Es gibt Pianisten da ist der kleine Finger fast so lang wie der Ringfinger. Bei mir reicht er nicht mal annähernd bis zum obersten Gelenk des Ringfingers.

Durch die jeweilige Länge ergeben sich ja jeweils andere mechanische Möglichkeiten.
 
PS: Standarddisclaimer gegen blasierte Clavio-Aggrospottereien. Ich bin weder Klavierspieler noch Handchirurg und auch kein Fußballtrainer, ich schaue nur mit Laienlogik auf ein für mich interessantes Thema.

Die Nummer mit den Liegestützen imponiert mir natürlich, Respekt!
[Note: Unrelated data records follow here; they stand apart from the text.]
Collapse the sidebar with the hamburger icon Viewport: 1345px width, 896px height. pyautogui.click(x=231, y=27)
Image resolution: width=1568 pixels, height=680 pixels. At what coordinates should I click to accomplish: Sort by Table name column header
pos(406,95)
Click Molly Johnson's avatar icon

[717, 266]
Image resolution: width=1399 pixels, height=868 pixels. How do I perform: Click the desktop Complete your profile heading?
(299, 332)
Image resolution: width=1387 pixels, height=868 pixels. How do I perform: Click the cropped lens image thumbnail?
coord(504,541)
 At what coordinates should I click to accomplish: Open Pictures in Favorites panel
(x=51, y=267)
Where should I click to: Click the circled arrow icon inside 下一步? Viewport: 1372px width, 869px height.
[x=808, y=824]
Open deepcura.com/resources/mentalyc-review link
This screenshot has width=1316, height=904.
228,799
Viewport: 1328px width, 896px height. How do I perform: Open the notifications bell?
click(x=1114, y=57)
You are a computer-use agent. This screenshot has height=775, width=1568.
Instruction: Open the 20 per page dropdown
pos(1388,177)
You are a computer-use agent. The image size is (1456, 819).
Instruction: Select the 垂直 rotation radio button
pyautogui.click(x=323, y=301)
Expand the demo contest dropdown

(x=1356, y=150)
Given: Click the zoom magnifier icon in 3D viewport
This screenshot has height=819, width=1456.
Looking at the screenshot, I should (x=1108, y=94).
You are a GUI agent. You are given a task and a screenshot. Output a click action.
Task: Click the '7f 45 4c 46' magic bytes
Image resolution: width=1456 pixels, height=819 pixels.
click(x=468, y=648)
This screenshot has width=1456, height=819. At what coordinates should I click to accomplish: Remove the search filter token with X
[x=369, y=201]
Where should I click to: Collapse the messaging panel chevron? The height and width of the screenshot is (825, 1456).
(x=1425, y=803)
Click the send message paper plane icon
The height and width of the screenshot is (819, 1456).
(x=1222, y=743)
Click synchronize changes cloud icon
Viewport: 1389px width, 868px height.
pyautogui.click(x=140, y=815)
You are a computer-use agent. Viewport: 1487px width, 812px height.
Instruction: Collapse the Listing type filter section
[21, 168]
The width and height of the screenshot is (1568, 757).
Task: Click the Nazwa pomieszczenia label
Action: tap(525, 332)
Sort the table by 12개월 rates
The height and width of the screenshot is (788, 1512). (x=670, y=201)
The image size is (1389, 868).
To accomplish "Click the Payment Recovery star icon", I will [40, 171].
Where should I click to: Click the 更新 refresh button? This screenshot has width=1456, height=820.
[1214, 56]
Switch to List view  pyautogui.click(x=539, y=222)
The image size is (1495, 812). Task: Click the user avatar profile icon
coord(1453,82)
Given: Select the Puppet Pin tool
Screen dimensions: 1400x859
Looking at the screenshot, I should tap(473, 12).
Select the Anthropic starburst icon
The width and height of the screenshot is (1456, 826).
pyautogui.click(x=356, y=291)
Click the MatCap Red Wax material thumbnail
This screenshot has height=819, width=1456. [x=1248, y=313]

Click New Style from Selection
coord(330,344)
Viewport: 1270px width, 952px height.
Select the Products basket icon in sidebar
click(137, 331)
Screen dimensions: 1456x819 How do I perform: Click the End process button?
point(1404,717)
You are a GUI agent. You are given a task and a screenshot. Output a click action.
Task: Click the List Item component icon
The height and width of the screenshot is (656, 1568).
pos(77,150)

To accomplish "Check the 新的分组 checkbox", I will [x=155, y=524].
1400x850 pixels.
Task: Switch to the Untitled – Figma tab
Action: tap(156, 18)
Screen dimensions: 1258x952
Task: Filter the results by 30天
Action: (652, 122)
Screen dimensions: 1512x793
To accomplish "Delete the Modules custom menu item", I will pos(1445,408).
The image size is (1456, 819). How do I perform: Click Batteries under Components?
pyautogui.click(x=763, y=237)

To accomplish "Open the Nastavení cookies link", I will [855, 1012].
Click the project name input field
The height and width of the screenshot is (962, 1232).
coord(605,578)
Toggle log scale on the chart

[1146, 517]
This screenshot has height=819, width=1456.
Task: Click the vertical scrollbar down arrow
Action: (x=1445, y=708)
Aber diese Art von "grober Kraft" braucht man definitiv nicht fürs Klavier (Gott sei Dank ).
 
Die Nummer mit den Liegestützen imponiert mir natürlich, Respekt! Aber diese Art von "grober Kraft" braucht man definitiv nicht fürs Klavier (Gott sei Dank ).

Das glaube ich dir, habe ich aber auch nicht in Frage gestellt.
Der übergreifende, korrekte Bewegungsablauf sollte zu viel Kraftbedarf im kleinen Finger vermeiden.
Es gab aber die These, der "angeblich schwache" Finger etc., der Finger mit dem man Leute killen kann und ähnliche Übertreibungen.
Der kleine Finger ist schwächer - das ist ein Fakt, egal ob nun aus motorischen Gründen, aus Kraft oder Sehnengründen. Völlig wurscht. Und bei ungeübten Leuten ist die Diskrepanz ggf. erheblich.
These: Gerade die ersten 20% Training (beim bislang arg vernachlässigten kleinen Finger) führen zu relativ großer Wirkung. Es sollte also ggf. nicht wundern, dass beim erwachsenen Anfänger sich falsche Bwegungsmuster _und_ untrainierter kleiner Finger perfekt ergänzen, um zu vielen solchen Fäden/Problembeschreibungen zu führen. Den Absolutismus: Es ist nur die übergeordnete Bewegung, das ist wieder so eine typische clavio-Übertreibung.
 
Der kleine Finger ist schwächer - das ist ein Fakt, egal ob nun aus motorischen Gründen, aus Kraft oder Sehnengründen. Völlig wurscht. Und bei ungeübten Leuten ist die Diskrepanz ggf. erheblich.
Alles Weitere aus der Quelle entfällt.